Wednesday, April 09, 2008

The Somnambulist by Jonathan Barnes

Title: The Somnambulist
Author: Jonathan Barnes
ISBN: 9780061375385
Publisher: William Morrow (Harper Collins)
No. of pages: 353
Rating: 7/10

Synopsis (from Amazon):
'Be warned. This book has no literary merit whatsoever. It is a lurid piece of nonsense, convoluted, implausible, peopled by unconvincing characters, written in drearily pedestrian prose, frequently ridiculous and wilfully bizarre. Needless to say, I doubt you'll believe a word of it.' So starts the extraordinary tale of Edward Moon, detective, his silent associate the Sonambulist and devilish plot to recreate the apocalyptic prophecies of William Blake and bring the British Empire crashing down.

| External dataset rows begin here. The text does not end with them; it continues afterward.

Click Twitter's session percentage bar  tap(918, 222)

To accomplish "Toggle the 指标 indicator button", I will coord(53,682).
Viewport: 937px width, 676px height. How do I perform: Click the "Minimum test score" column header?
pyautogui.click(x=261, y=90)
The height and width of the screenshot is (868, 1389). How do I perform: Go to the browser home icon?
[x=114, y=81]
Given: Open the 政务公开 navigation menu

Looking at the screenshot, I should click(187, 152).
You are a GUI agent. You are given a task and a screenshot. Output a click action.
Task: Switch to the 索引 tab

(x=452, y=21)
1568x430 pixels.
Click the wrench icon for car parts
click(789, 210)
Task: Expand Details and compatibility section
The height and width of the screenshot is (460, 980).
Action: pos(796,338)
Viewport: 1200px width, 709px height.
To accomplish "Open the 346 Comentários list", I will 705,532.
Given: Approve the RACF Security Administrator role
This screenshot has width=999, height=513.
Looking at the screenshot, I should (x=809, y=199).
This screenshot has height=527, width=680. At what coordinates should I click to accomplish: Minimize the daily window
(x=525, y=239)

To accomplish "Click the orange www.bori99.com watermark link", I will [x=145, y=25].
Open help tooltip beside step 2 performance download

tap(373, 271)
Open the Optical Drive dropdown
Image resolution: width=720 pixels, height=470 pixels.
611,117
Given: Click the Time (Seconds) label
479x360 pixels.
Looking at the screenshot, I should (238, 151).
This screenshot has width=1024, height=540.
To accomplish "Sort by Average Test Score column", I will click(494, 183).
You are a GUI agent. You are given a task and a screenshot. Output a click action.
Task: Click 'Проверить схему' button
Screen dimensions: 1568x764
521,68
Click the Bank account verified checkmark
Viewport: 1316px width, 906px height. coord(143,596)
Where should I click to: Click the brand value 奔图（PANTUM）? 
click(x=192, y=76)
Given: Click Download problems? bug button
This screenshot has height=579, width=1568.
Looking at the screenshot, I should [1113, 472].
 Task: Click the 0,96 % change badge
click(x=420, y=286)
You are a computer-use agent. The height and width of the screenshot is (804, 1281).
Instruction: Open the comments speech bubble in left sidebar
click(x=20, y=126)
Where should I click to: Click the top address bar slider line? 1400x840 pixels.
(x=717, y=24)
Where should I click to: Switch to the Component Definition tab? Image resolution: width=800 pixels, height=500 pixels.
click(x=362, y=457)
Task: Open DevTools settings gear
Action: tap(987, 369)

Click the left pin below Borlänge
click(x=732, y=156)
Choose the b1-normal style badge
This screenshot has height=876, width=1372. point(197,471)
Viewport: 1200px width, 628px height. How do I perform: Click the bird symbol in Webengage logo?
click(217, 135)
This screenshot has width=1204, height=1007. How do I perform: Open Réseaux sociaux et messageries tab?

With a gallery of vividly grotesque characters, a richly evoked setting and a playful highly literate style this is an amazingly readable literary fantasy and a brilliant debut.

If you like your historical crime fiction packed full of mystery and intrigue, then you could do a lot worse than picking up The Somnambulist and losing yourself between the covers. From the outset, the anonymous narrator of the tale uses misdirection and half-truths to both draw the reader and throw them off the scent without ever having realised there was a scent to begin with.

It's a cleverly-written whodunit that borders on the paranormal without ever fully crossing that line and, despite being filed with characters that wouldn't be out of place in a Victorian circus sideshow, it never quite ventures outside the realms of possibility (or, at the very least, it seems that way during the reading). Characters are wonderfully, humanly flawed and inspire a mixture of sympathy, hatred, fear and loathing, and yes, occasionally even a little love and inspiration.